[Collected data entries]
▬▬▬

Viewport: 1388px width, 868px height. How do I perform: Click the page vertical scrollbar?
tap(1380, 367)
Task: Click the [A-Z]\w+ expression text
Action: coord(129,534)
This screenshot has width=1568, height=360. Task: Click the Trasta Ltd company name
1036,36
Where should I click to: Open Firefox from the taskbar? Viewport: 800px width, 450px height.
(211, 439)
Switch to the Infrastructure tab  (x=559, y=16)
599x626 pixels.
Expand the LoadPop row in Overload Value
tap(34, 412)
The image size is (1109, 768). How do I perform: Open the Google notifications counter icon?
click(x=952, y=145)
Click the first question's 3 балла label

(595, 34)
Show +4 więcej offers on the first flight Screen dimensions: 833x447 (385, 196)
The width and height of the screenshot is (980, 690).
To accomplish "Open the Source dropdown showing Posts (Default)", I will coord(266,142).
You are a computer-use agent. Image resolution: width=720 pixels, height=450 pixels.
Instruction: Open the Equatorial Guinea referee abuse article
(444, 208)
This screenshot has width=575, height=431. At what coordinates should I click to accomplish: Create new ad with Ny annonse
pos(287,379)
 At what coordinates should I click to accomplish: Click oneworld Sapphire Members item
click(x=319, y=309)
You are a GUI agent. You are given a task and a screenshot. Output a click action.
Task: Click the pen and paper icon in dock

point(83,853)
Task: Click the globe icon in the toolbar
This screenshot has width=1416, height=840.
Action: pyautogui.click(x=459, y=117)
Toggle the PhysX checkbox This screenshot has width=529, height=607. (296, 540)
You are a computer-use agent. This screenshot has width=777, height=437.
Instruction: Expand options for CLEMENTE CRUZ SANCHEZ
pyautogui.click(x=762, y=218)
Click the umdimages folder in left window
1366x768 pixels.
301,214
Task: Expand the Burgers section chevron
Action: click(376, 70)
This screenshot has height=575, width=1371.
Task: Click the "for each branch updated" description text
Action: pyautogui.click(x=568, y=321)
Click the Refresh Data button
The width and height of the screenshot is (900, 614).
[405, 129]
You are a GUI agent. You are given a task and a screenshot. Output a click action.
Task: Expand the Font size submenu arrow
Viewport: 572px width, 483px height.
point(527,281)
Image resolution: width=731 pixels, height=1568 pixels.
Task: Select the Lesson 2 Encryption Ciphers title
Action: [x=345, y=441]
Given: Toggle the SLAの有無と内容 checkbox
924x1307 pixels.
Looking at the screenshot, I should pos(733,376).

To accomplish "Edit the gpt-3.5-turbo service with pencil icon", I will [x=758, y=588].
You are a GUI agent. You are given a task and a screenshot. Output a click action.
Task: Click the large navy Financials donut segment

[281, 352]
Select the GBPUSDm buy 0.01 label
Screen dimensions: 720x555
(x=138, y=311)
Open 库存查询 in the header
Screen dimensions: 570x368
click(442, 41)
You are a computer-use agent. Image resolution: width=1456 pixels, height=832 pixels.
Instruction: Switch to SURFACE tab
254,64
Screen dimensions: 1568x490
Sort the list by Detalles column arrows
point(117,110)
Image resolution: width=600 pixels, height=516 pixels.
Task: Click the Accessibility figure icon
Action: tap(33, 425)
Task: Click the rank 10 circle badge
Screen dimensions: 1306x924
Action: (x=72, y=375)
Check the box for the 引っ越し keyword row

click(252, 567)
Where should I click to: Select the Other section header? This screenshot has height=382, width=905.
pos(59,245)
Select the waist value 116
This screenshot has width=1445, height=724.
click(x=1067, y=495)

▬▬▬

▶ _Your task_:
In the data above, which lines lie between the line with "Task: Click the pen and paper icon in dock" and the line with "Task: Expand the Font size submenu arrow", inclusive? Print those lines exactly and nothing else.

▶ _Task output_:
Task: Click the pen and paper icon in dock

point(83,853)
Task: Click the globe icon in the toolbar
This screenshot has width=1416, height=840.
Action: pyautogui.click(x=459, y=117)
Toggle the PhysX checkbox This screenshot has width=529, height=607. (296, 540)
You are a computer-use agent. This screenshot has width=777, height=437.
Instruction: Expand options for CLEMENTE CRUZ SANCHEZ
pyautogui.click(x=762, y=218)
Click the umdimages folder in left window
1366x768 pixels.
301,214
Task: Expand the Burgers section chevron
Action: click(376, 70)
This screenshot has height=575, width=1371.
Task: Click the "for each branch updated" description text
Action: pyautogui.click(x=568, y=321)
Click the Refresh Data button
The width and height of the screenshot is (900, 614).
[405, 129]
You are a GUI agent. You are given a task and a screenshot. Output a click action.
Task: Expand the Font size submenu arrow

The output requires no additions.